═══ Given data ═══
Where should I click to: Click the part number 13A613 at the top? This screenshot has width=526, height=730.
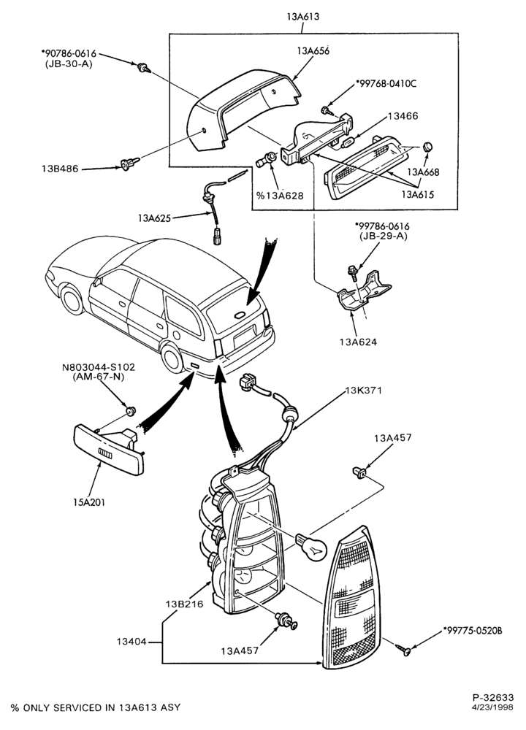point(303,17)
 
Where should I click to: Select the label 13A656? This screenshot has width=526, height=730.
point(312,51)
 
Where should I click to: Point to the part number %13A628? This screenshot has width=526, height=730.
point(280,196)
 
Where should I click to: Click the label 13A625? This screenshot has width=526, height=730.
point(154,218)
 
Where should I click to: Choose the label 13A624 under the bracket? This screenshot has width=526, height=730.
point(358,342)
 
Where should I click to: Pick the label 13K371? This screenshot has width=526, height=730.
point(363,390)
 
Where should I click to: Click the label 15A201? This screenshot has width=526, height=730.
point(88,502)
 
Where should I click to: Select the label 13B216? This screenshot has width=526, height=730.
point(185,604)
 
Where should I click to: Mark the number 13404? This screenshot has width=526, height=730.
point(132,642)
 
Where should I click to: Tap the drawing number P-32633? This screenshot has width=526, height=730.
point(493,697)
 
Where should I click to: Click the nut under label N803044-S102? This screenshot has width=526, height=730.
point(131,410)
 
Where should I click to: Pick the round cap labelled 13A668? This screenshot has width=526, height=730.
point(427,147)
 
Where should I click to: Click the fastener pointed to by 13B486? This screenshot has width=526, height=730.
point(129,164)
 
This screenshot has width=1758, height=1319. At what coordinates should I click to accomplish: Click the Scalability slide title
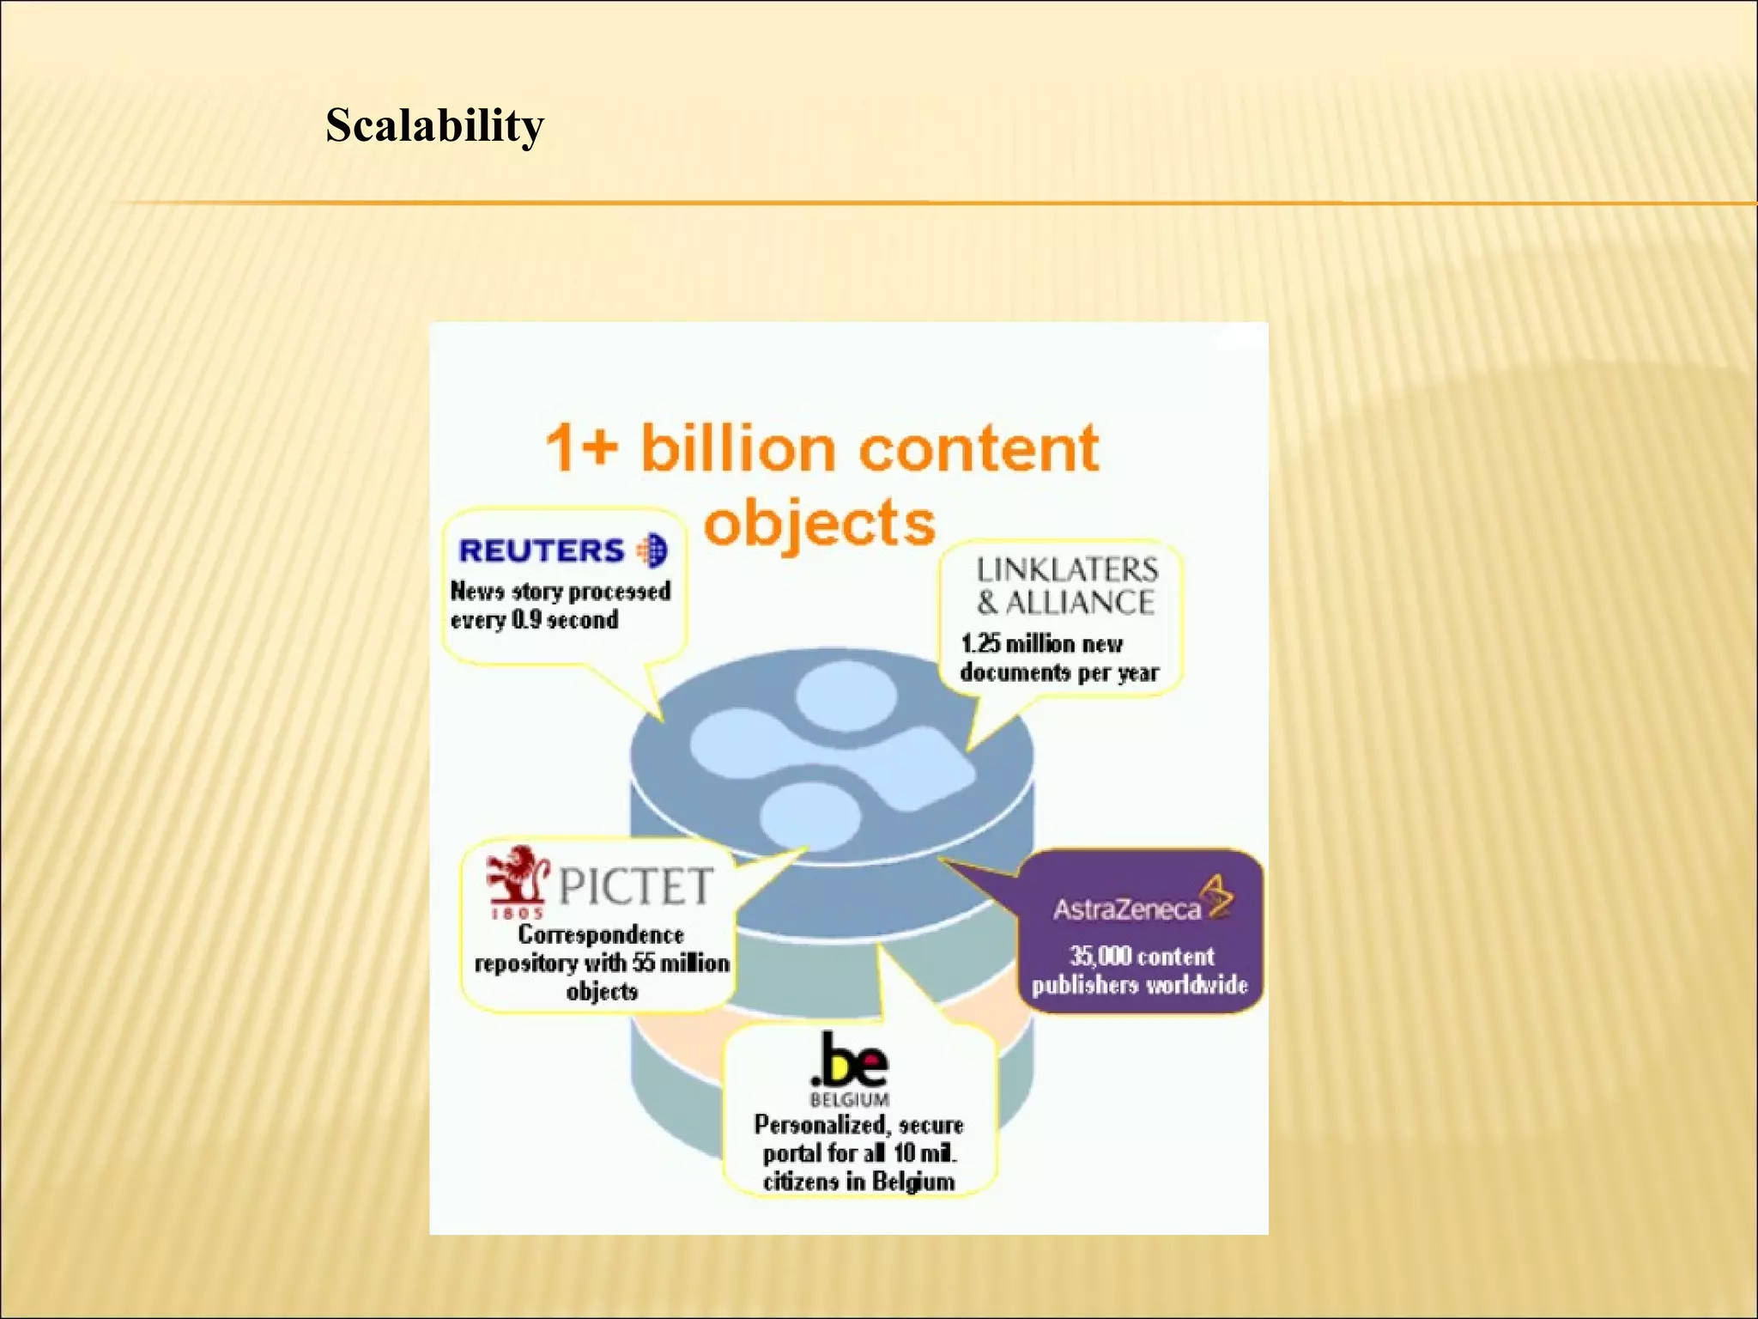434,125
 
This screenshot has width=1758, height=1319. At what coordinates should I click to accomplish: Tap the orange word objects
819,522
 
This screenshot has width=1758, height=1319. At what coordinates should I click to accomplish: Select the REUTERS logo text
541,550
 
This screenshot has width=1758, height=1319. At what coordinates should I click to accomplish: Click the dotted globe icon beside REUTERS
652,550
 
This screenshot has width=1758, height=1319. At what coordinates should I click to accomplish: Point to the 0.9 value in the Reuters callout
525,620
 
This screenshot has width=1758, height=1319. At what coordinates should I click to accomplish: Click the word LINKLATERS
1067,569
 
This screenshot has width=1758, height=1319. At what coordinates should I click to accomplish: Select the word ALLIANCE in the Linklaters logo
1080,603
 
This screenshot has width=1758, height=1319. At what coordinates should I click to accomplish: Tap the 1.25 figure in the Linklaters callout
979,643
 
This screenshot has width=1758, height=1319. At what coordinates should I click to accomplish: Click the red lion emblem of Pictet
515,876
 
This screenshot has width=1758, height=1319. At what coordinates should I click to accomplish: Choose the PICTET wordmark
636,886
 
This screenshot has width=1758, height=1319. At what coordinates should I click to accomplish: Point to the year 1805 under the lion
516,915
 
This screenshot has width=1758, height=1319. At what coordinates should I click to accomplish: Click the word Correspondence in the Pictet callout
601,934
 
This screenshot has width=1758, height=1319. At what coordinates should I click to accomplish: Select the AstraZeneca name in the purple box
1127,909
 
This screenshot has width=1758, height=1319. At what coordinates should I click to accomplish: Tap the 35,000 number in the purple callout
1099,956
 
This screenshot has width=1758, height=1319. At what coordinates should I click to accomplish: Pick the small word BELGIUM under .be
850,1099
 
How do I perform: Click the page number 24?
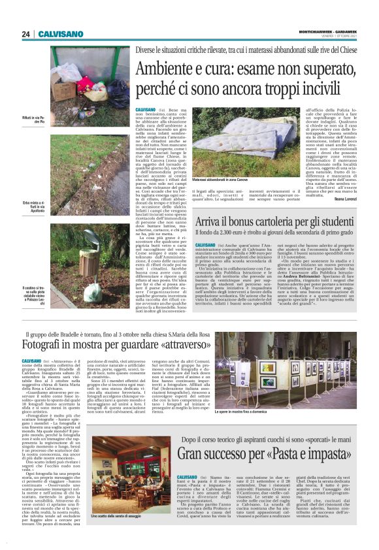(x=26, y=34)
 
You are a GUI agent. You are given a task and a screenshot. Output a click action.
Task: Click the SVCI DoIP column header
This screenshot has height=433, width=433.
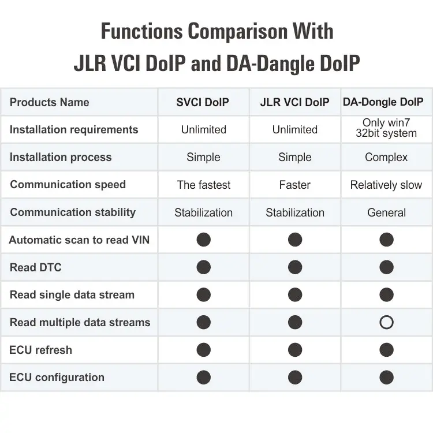click(203, 103)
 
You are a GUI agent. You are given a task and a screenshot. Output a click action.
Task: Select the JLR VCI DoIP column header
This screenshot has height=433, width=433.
click(294, 103)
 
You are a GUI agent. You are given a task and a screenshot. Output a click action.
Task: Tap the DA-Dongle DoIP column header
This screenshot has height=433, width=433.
click(386, 103)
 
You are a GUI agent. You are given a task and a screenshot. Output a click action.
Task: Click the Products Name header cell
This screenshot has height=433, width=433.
click(50, 103)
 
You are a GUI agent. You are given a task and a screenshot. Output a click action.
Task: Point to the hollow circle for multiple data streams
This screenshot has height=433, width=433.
click(386, 322)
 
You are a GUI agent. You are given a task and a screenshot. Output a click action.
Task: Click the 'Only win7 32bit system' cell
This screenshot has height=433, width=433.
click(386, 128)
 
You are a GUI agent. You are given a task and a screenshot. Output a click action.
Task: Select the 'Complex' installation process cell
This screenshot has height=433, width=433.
click(386, 157)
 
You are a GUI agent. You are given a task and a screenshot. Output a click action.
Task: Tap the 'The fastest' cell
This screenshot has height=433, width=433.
click(203, 185)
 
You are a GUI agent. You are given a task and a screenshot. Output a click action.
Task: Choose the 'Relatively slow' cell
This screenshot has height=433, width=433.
click(386, 185)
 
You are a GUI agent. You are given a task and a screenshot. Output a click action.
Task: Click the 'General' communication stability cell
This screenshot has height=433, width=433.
click(386, 212)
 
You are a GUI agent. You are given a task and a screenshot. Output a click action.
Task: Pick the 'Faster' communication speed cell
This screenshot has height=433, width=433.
click(294, 185)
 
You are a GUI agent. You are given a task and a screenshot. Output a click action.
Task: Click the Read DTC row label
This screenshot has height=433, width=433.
click(36, 267)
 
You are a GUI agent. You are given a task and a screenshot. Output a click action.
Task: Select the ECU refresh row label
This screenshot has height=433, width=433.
click(41, 350)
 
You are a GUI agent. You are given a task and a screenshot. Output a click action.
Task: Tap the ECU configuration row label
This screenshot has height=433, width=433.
click(57, 378)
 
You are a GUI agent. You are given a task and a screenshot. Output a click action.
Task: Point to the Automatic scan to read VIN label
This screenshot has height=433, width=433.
click(79, 240)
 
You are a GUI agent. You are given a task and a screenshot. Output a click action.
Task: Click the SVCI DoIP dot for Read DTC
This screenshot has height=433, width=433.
click(203, 267)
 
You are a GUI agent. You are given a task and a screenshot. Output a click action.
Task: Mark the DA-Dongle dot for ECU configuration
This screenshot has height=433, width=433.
click(386, 378)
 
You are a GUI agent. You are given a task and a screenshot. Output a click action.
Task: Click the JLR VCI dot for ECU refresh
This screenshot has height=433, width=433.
click(294, 350)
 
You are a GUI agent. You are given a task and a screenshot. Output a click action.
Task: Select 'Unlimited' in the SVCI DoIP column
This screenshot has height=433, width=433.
click(203, 130)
═══
[What the task asks]
Please pull out every line in the items above that contains the word "Pick" and copy each one in full.

[Right answer]
Where should I click to: Pick the label 13K371? This screenshot has width=526, height=730.
Where should I click to: Pick the round cap labelled 13A668? This screenshot has width=526, height=730.
This screenshot has width=1758, height=1319. At what coordinates should I click to accomplish: Pick the small word BELGIUM under .be
Task: Pick the 'Faster' communication speed cell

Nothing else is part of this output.